ElasticSearch painless filter script on text fields not working

1.5k Views Asked by At

I want to use an equality filter (exact match) using a painless script in ElasticSearch. I cannot use directly a term query because the check I want to do is on a text field (and not keyword), so I tried with a match_phrase. This is my mapping: I can't change it.

{
  "my_index": {
    "aliases": {},
    "mappings": {
      "properties": {
        "my_field": {
          "type": "text"
        },
      }
    },
    "settings": {
      "index": {
        "max_ngram_diff": "60",
        "number_of_shards": "8",
        "blocks": {
          "read_only_allow_delete": "false",
          "write": "false"
        },
        "analysis": {...}
      }
    }
  }
}

I tried this query, following this guide:

{
    "size": 10,
    "index": "my_index",
    "body": {
        "query": {
            "bool": {
                "should": [{
                    "match_phrase": {
                        "my_field": {
                            "query": "MY_VALUE",
                            "boost": 1.5,
                            "slop": 0
                        }
                    }
                }],
                "must": [],
                "filter": [{
                    "script": {
                        "script": {
                            "lang": "painless",
                            "source": "doc['my_field'] == 'MY_VALUE'"

Dataset extract:

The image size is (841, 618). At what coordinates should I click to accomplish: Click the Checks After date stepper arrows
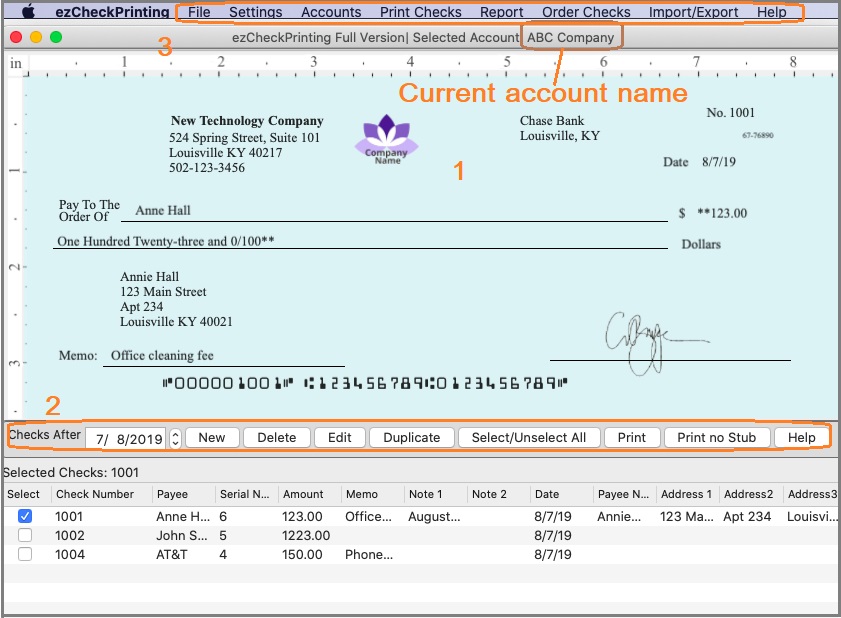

Work to do:
1. In the Elasticsearch question above the lines, list every key set directly under "index" in the "settings" part of the mapping.
2. In the Elasticsearch question, what query did the poster try instead of a term query?
3. Quote the Elasticsearch question from "I want to use" to "can't change it.".

Responses to the exercise:
1.
max_ngram_diff
number_of_shards
blocks
analysis

2. A match_phrase query.

3.
I want to use an equality filter (exact match) using a painless script in ElasticSearch. I cannot use directly a term query because the check I want to do is on a text field (and not keyword), so I tried with a match_phrase. This is my mapping: I can't change it.